### Aim of the task
Reproduce exactly the lines below from the one containing "This screenshot has height=817, width=1456." through the one containing "has height=500, width=485.", including both, and nothing else.

━━━━

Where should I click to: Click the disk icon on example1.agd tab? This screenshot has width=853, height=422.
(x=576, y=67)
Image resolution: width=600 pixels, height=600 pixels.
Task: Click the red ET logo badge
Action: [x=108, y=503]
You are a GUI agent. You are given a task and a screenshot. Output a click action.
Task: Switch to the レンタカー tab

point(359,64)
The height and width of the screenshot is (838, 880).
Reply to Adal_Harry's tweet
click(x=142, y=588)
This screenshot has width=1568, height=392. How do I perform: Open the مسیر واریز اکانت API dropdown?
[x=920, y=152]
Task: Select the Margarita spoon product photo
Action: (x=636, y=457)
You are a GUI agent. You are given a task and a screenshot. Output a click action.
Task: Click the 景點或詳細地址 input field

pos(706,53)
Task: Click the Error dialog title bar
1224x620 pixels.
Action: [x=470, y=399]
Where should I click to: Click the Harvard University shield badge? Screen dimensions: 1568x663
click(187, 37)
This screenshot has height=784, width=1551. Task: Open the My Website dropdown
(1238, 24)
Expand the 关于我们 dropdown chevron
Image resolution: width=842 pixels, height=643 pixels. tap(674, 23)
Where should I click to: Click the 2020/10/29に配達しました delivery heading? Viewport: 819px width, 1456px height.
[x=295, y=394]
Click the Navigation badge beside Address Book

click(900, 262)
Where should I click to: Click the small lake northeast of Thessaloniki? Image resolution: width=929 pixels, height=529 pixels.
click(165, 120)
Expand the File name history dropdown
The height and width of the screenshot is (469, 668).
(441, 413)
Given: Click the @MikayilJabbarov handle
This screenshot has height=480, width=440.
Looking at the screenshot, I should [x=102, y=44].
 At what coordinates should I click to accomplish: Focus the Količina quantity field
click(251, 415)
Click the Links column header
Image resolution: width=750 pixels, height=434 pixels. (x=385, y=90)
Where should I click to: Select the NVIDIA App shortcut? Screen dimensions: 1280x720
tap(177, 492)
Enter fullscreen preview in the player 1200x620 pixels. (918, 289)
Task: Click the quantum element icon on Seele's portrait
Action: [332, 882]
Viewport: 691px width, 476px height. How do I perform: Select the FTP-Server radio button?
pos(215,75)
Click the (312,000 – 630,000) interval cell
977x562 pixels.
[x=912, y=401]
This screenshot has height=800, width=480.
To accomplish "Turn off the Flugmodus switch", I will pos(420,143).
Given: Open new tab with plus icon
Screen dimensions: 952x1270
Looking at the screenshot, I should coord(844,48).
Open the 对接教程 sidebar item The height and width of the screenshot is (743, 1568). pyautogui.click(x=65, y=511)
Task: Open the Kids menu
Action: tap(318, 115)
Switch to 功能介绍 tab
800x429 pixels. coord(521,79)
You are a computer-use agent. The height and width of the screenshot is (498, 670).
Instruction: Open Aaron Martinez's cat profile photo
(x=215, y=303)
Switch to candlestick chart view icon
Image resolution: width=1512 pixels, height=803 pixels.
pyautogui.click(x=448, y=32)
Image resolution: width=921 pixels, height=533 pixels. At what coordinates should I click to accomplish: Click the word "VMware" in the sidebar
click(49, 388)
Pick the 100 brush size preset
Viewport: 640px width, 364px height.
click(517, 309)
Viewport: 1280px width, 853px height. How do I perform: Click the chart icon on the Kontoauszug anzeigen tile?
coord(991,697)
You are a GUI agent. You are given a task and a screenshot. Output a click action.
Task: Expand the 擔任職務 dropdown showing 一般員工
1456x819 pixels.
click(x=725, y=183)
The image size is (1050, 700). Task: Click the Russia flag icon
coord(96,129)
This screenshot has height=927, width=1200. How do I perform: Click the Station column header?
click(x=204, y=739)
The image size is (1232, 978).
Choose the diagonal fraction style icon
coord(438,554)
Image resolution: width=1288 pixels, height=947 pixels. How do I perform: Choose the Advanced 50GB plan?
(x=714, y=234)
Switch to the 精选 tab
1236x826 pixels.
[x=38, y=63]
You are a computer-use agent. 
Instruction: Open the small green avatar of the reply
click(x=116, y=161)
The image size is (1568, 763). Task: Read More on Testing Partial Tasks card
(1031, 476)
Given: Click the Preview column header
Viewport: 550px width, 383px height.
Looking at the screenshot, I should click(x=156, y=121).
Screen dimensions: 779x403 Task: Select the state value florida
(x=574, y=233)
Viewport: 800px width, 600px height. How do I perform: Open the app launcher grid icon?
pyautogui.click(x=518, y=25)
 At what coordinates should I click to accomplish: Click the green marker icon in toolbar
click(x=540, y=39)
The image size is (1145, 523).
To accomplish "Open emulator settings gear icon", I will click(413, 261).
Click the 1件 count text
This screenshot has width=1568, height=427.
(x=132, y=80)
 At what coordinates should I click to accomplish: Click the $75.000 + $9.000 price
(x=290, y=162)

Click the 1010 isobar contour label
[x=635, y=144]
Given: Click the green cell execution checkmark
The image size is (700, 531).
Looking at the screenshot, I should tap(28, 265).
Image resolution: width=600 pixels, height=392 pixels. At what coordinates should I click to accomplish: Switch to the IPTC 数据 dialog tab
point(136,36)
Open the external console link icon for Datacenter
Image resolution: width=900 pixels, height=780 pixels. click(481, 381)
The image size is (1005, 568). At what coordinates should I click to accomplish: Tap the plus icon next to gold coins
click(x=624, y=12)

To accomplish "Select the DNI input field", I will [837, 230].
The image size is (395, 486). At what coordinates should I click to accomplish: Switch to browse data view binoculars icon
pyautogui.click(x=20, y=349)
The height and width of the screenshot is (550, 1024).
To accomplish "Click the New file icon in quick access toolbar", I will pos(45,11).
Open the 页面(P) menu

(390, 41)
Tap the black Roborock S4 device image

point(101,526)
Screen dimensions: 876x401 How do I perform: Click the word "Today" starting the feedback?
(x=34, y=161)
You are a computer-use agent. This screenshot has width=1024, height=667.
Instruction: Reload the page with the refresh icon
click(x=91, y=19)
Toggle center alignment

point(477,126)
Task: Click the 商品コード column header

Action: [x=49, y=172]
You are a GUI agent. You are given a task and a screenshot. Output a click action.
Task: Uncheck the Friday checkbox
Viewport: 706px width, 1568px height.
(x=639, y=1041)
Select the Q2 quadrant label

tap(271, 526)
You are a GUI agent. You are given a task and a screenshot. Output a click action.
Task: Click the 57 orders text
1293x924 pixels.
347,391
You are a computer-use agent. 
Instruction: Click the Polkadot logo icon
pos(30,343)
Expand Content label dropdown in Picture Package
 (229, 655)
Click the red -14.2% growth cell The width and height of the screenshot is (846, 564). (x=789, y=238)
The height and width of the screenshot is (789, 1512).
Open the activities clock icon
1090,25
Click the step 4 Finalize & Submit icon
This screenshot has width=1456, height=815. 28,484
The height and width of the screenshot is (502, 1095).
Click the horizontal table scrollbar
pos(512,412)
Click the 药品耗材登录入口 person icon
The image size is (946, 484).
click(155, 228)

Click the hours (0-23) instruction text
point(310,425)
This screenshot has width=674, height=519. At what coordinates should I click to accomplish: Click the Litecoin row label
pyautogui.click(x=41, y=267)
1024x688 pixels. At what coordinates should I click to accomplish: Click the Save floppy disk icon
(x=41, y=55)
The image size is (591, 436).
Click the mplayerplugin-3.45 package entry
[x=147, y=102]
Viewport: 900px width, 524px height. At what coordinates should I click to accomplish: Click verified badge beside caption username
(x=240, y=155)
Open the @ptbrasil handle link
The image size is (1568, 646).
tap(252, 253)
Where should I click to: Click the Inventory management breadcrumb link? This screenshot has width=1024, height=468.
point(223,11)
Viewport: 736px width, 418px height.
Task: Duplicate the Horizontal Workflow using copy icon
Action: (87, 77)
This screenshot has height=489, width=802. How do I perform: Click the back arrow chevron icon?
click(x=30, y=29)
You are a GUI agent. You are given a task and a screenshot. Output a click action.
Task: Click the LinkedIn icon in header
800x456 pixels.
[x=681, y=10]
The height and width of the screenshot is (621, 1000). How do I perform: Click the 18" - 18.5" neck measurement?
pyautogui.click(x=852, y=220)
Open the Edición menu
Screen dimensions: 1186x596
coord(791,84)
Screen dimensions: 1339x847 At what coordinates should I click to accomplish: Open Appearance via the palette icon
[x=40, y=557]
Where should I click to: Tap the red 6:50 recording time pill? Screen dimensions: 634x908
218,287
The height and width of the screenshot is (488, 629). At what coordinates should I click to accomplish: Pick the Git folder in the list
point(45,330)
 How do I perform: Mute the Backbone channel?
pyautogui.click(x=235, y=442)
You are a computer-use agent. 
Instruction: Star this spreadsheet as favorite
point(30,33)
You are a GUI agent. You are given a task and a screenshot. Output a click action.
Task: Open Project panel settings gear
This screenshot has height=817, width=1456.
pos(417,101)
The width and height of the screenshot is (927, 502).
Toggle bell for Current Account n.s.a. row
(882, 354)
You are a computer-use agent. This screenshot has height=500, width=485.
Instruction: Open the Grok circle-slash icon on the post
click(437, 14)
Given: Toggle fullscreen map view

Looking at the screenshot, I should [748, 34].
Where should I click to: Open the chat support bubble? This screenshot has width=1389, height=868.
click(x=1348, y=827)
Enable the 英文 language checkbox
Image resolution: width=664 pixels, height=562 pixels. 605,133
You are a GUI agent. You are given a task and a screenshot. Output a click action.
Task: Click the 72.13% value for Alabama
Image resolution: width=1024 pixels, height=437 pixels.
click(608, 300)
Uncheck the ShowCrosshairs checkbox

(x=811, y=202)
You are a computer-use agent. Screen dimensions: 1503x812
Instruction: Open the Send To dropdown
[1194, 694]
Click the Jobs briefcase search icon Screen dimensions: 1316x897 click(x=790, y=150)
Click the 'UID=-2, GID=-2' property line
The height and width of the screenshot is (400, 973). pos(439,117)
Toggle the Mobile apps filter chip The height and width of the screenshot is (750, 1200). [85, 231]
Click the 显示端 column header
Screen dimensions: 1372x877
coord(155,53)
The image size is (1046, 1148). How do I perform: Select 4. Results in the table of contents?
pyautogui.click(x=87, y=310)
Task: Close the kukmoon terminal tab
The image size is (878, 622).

━━━━

### Output of the task
This screenshot has height=817, width=1456.
pos(417,101)
The width and height of the screenshot is (927, 502).
Toggle bell for Current Account n.s.a. row
(882, 354)
You are a computer-use agent. This screenshot has height=500, width=485.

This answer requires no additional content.